Synthèses séquence Manon Lescaut
Commentaire de texte : Synthèses séquence Manon Lescaut. Rechercher de 53 000+ Dissertation Gratuites et MémoiresPar deborah25 • 23 Juin 2024 • Commentaire de texte • 11 157 Mots (45 Pages) • 145 Vues
Synthèses Séquence Manon Lescaut.
Extrait 1. La rencontre.
En 1731, l’Abbé Prévost publie son roman Manon Lescaut sous le titre Histoire du Chevalier des Grieux et de Manon Lescaut. À l’origine, ce récit constitue le septième chapitre d’un roman-mémoires, Mémoires d’un homme de condition dont le narrateur est un certain comte de Renoncour. Assez rapidement, l’Abbé Prévost décide de publier ce récit isolément. Une des caractéristiques de ce roman est que le véritable incipit est retardé dans le sens où les premières pages du livre permettent au comte de Renoncour de céder la place de narrateur au Chevalier des Grieux. Dès lors, celui-ci commence son récit en évoquant sa première rencontre avec celle qui deviendra sa compagne, Manon Lescaut. Comment ce début de récit, tout en possédant les caractéristiques du topos de la rencontre amoureuse est-il annonciateur de suite du récit ? Dans un premier temps, de « J’avais marqué le temps… » à « …la curiosité », le narrateur expose le contexte de la rencontre. Ensuite, de « Il en sortit quelques femmes… » à « …la maîtresse de mon cœur », des Grieux évoque l’apparition de Manon. Puis, de « Quoiq’elle fût encore… » à « …ses malheurs et les miens », il relate les premières paroles échangées. Enfin, de « Je combattis… » à « …nul moyen de l’éviter », des Grieux clôt cette introduction par une annonce programmatique et explicite de la suite de l’histoire.

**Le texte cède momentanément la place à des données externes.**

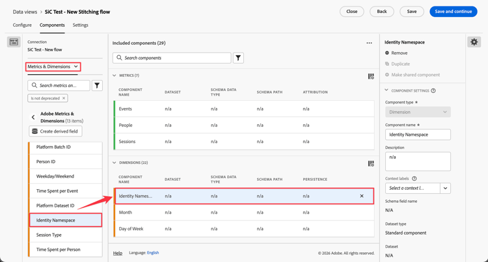488x262 pixels.
Task: Click Create derived field button
Action: click(x=56, y=131)
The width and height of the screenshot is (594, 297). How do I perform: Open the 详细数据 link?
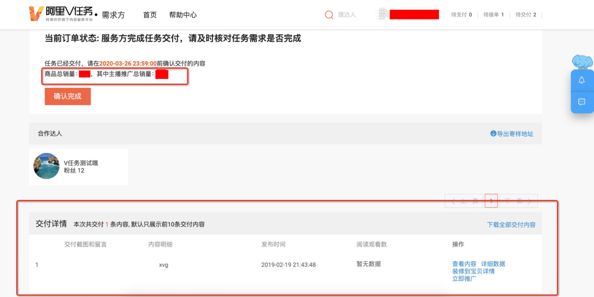click(493, 264)
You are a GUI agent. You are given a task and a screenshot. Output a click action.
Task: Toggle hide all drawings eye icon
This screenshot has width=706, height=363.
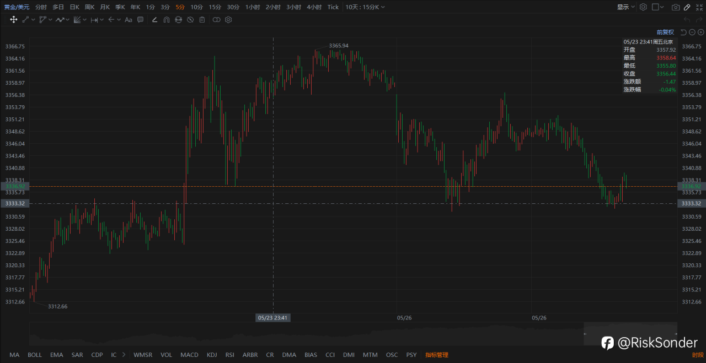click(190, 19)
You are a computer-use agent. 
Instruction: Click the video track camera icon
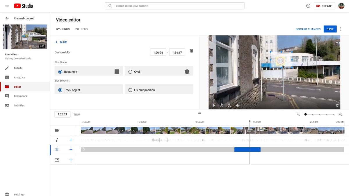click(x=57, y=130)
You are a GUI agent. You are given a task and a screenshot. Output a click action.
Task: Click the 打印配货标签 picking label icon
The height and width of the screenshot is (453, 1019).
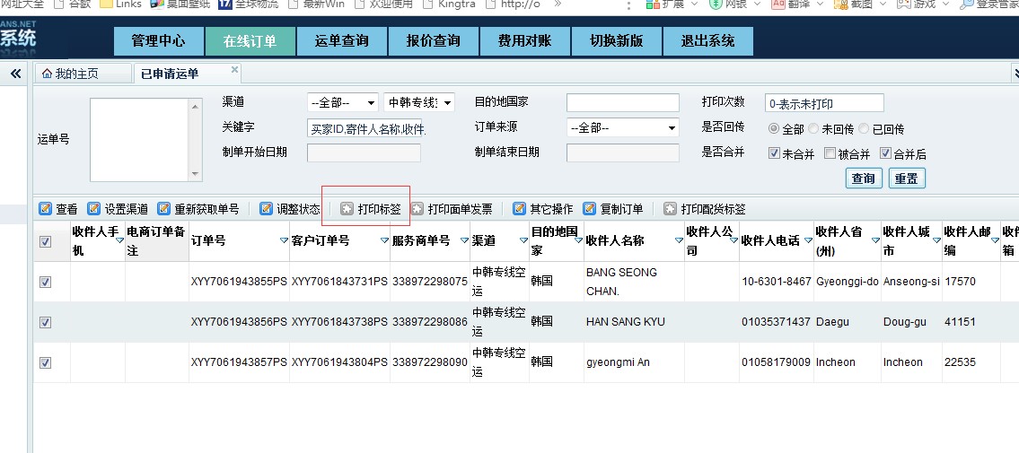pos(670,209)
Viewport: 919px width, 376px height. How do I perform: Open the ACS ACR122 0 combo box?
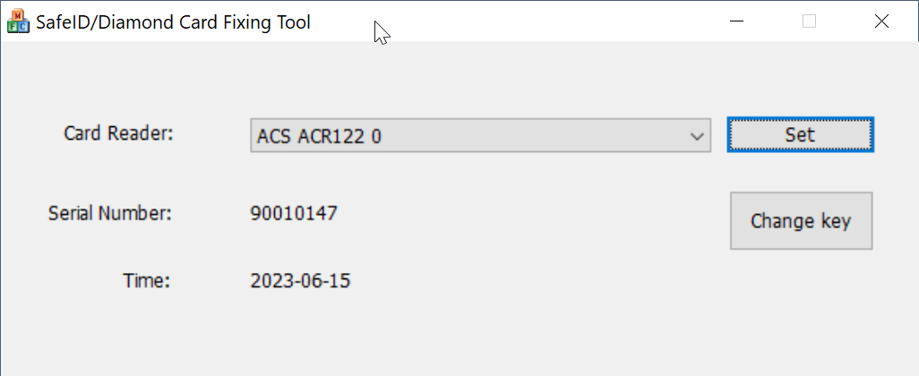[x=466, y=136]
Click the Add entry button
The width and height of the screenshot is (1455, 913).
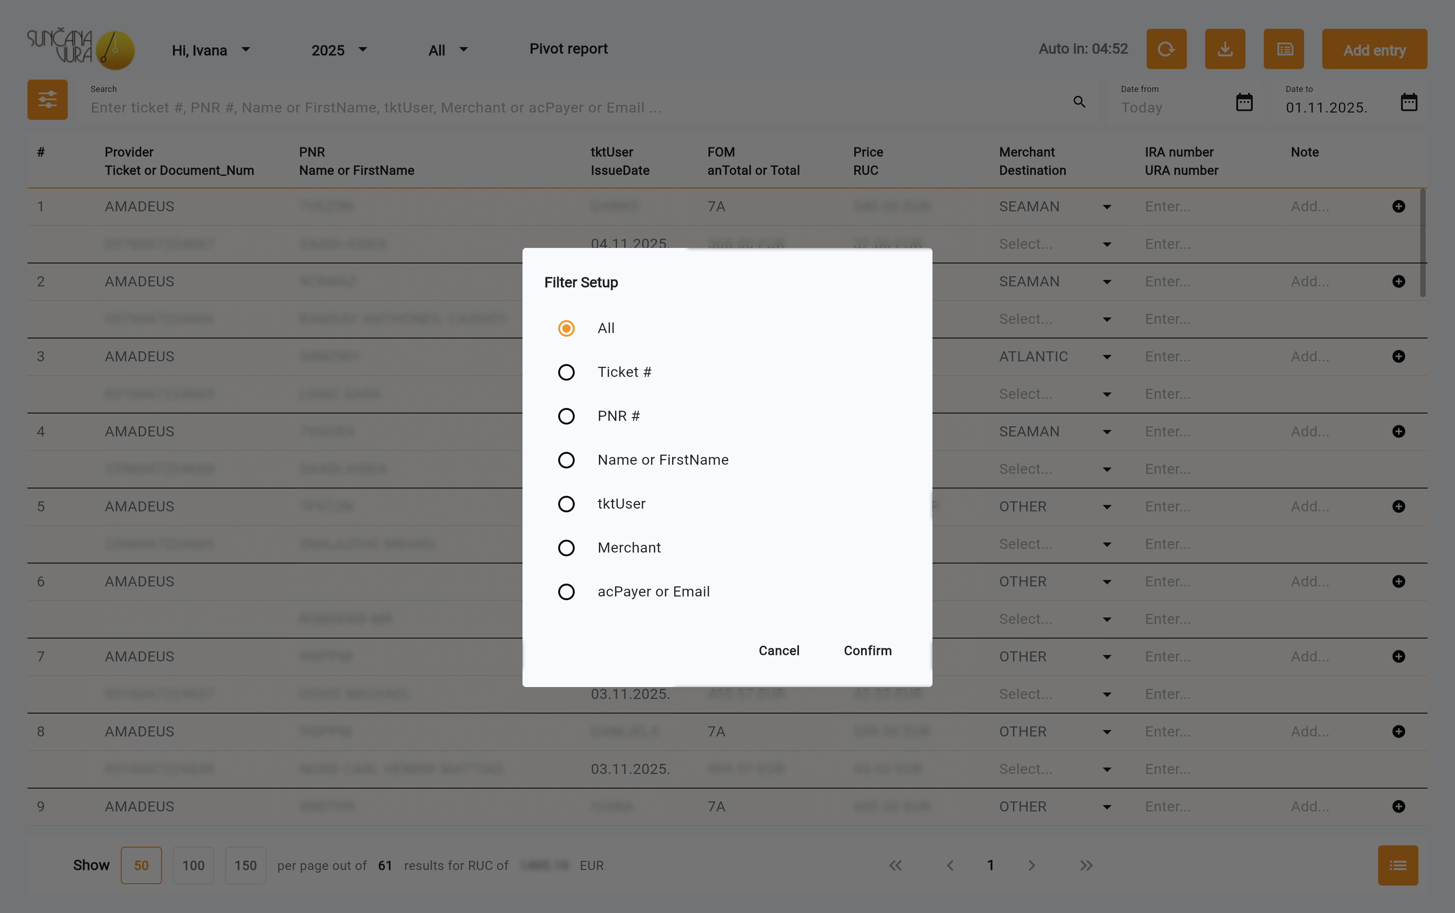click(1373, 50)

Dans un premier temps, des Grieux expose le contexte de la rencontre qu’il vit avec Manon. Il en donne une indication précise teintée de lyrisme. Après une année d’études studieuses en philosophie, comme il l’a révélé quelques lignes avant l’extrait, des Grieux est au commencement de ses vacances et envisage le retour à la maison familiale : « J’avais marqué le temps de mon départ d’Amiens ». Or, ce qui aurait pu être source de joie est montré rétrospectivement comme cause d’une lamentation comme l’atteste l’interjection « Hélas ! ». Cette lamentation est aussi teintée de regret. L’exclamative « que ne le marquais-je un jour plus tôt » qui a presque des accents de question rhétorique le souligne tout comme l’emploi du conditionnel passé dans la fin de la phrase : « j’aurais porté chez mon père toute mon innocence ». Le groupe nominal « toute mon innocence » laisse deviner au lecteur l’idée d’une faute grave, ce qui ne manque pas de susciter son intérêt.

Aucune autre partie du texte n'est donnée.